Las Calles que no existen.
- Omar Brest
- 28 ene
- 3 Min. de lectura
Las calles que no existen siempre tienen el mejor alumbrado. Allí, donde los mapas callan y el GPS sólo ofrece un silencio azul, algo brilla con intensidad. Las sombras de esas farolas imaginarias tienen forma de cuentos sin escribir, de reflejos que no se reflejan en el vidrio, de un algo que el ojo capta pero el cerebro rehúsa procesar. Y ahí, en esos rincones imposibles, es donde empieza la verdadera fotografía.
Había una tarde —quizás el tiempo también se curva aquí— en que me aventuré a fotografiar lo que no estaba. Caminé por calles que doblaban en ángulos que desafiaban cualquier geometría aprendida en la infancia. A cada paso, sentía la textura del pavimento bajo mis pies, aunque al mirar hacia abajo, sólo había polvo estelar y un tenue eco de mi sombra. Cargaba mi cámara como quien lleva una llave mágica, ansioso de abrir puertas que no existían.
Los reflejos fueron los primeros en rebelarse. En el escaparate de una tienda cerrada desde hace décadas, vi a un hombre que no era yo. Sujetaba una cámara idéntica a la mía, pero sus ojos tenían el color de un ocaso que yo nunca había visto. Me saludó con una inclinación de cabeza, y el vidrio vibró como si quisiera romperse. Tomé la foto, pero al revisarla más tarde, sólo había un perro sentado frente a la puerta, mirando un lugar donde ya no había nadie.

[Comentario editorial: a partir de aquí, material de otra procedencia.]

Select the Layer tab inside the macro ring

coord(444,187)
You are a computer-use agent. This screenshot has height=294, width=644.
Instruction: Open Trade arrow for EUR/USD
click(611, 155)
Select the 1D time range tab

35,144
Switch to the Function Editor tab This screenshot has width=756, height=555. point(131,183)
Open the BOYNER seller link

De vez en cuando, el espacio mismo se fracturaba. Caminaba por una calle bordeada de árboles, y al dar la vuelta a una esquina, me encontraba en el mismo lugar, pero bajo una lluvia que no había comenzado a caer. Cada gota era como un destello de luz atrapado en el aire, y cuando traté de capturarla, la cámara no reaccionó. Era como si el agua se hubiera vuelto un lenguaje que mi tecnología no podía traducir.
No obstante, la cámara no era inútil. Había algo que sí podía capturar: los vestigios de los que habían caminado esas calles imposibles antes que yo. Cada disparo revelaba figuras que no estaban allí a simple vista: una mujer con un paraguas roto mirando el cielo sin estrellas, un niño con un globo que parecía flotar en un viento que yo no podía sentir. Eran ecos de un pasado que tal vez nunca ocurrió, o quizás destellos de futuros que todavía no habían llegado.

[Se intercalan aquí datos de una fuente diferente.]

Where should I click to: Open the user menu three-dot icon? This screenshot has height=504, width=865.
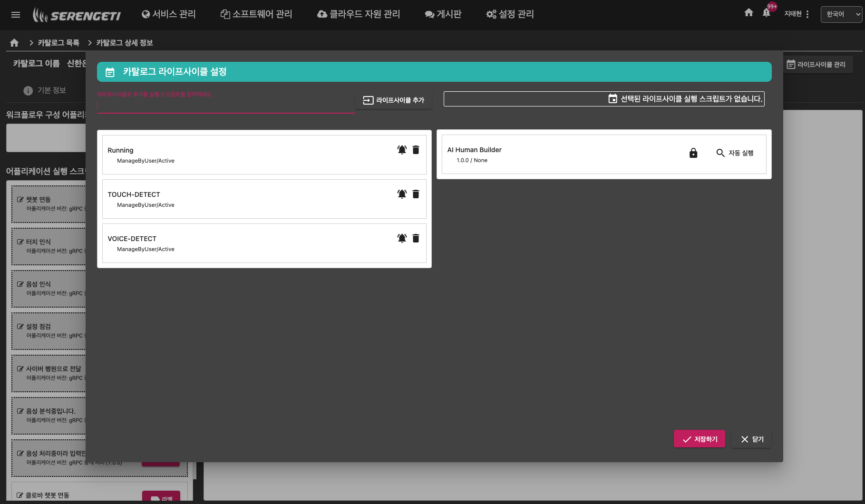pyautogui.click(x=807, y=14)
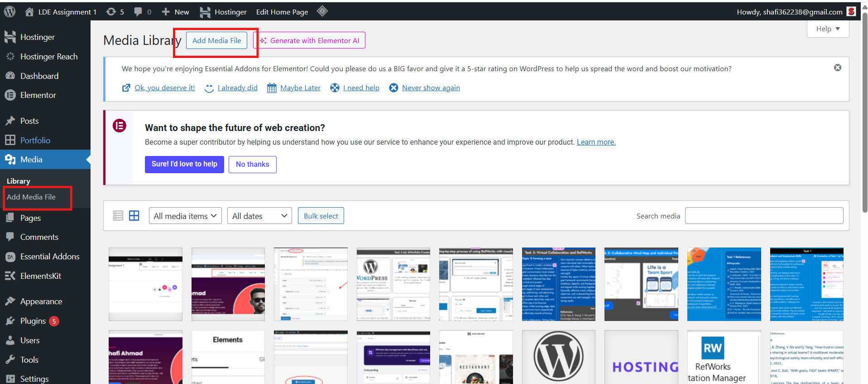Click the WordPress logo in admin bar
Viewport: 868px width, 384px height.
click(x=10, y=12)
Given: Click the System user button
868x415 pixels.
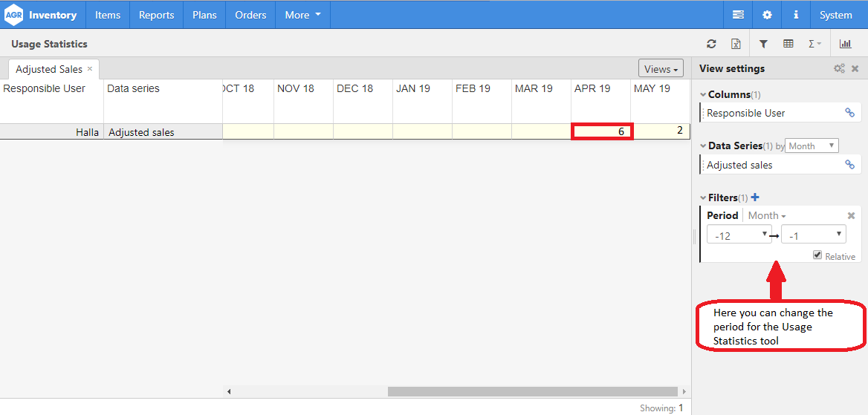Looking at the screenshot, I should tap(835, 15).
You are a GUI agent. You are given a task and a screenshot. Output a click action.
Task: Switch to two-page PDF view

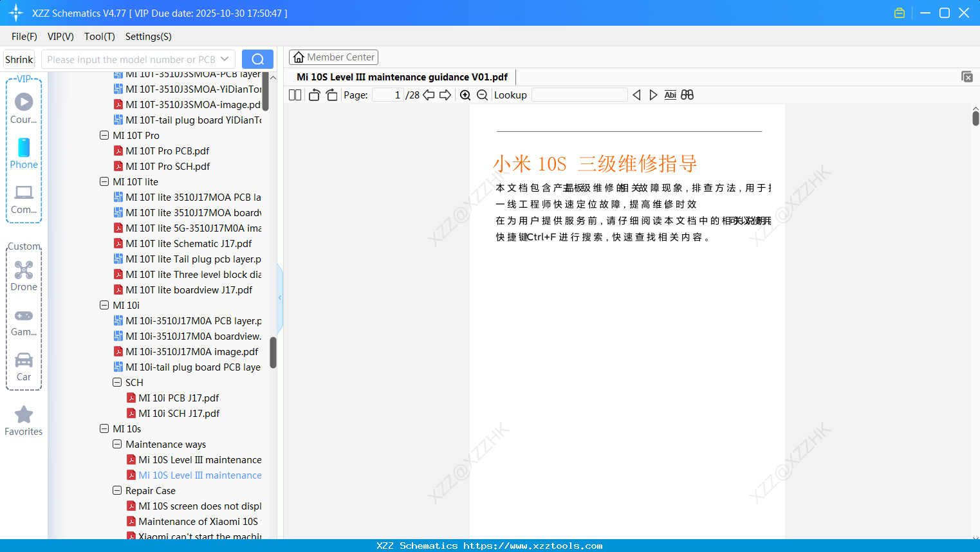[295, 95]
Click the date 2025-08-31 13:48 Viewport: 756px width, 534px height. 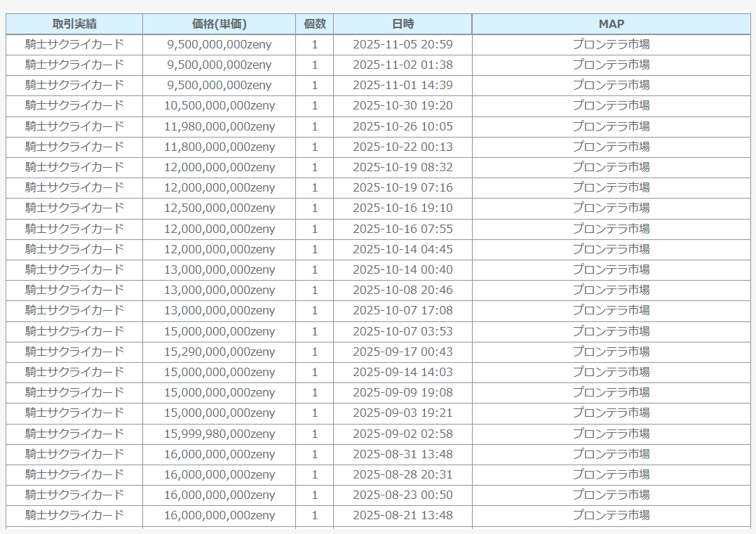(x=403, y=454)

En uno de esos disparos, apareció una palabra escrita en la pared de un callejón: "Quiebre". No la había visto antes. Era como si la cámara, en su obstinada forma de entender la realidad, me estuviera dando instrucciones. Al caminar por ese callejón, las paredes comenzaron a cerrarse a mi alrededor, los ladrillos parecían respirar. Sentí una urgencia, una necesidad de seguir adelante, de no detenerme a pensar. Cada paso era un susurro, una invitación, una advertencia.

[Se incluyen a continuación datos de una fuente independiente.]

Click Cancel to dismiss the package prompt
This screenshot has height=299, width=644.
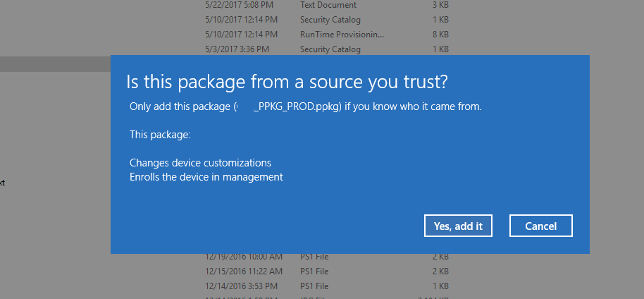[x=541, y=226]
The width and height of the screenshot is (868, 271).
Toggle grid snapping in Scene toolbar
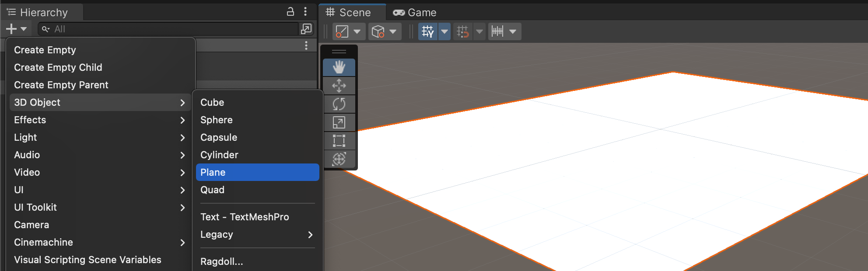[462, 31]
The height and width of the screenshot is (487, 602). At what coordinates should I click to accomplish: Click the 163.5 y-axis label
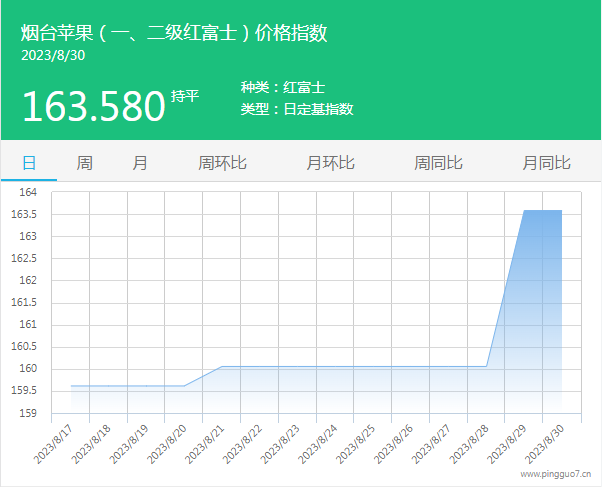23,214
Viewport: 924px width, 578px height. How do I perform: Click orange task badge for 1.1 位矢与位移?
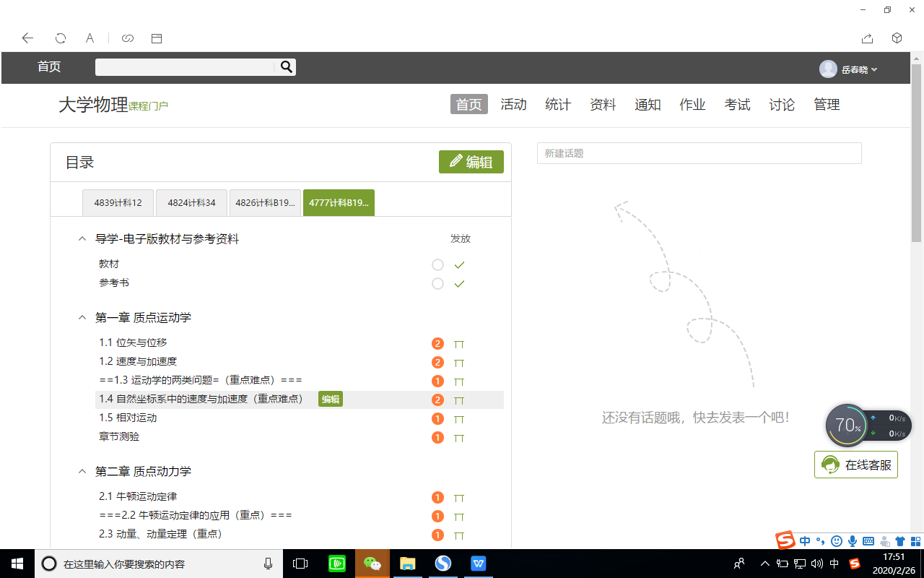(437, 344)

Al final, llegué a un portal que no existía. Era una simple puerta de madera, desgastada, con una manija que parecía fabricada de la misma materia que los sueños. La abrí. Lo que vi del otro lado no puedo describirlo con palabras; ni siquiera las imágenes capturadas por mi cámara hacen justicia. Era un lugar que no era un lugar, un tiempo que no era un tiempo. Todo se movía y, sin embargo, todo estaba quieto. Sentí que algo me miraba desde el otro lado del lente.
Regresé de ese viaje con menos fotos de las que habría querido, pero con más preguntas de las que podría responder en toda una vida. Las calles inexistentes, los quiebres del espacio y del tiempo, los reflejos rebeldes... todo ello me llevó a una conclusión inevitable: la fotografía no es un acto de captura, sino de exploración. No se trata de retener lo que vemos, sino de invitar a lo que no entendemos a entrar en nuestro marco.
Así que, si alguna vez caminas por una calle que no está en el mapa, si ves algo en el reflejo que no está en el mundo, o si el espacio se quiebra justo frente a tus ojos, no huyas. Toma tu cámara, tu cuaderno o lo que tengas a mano, y sigue adelante. Quizás el universo sólo esté esperando que alguien lo fotografíe para existir.




buenisimo!!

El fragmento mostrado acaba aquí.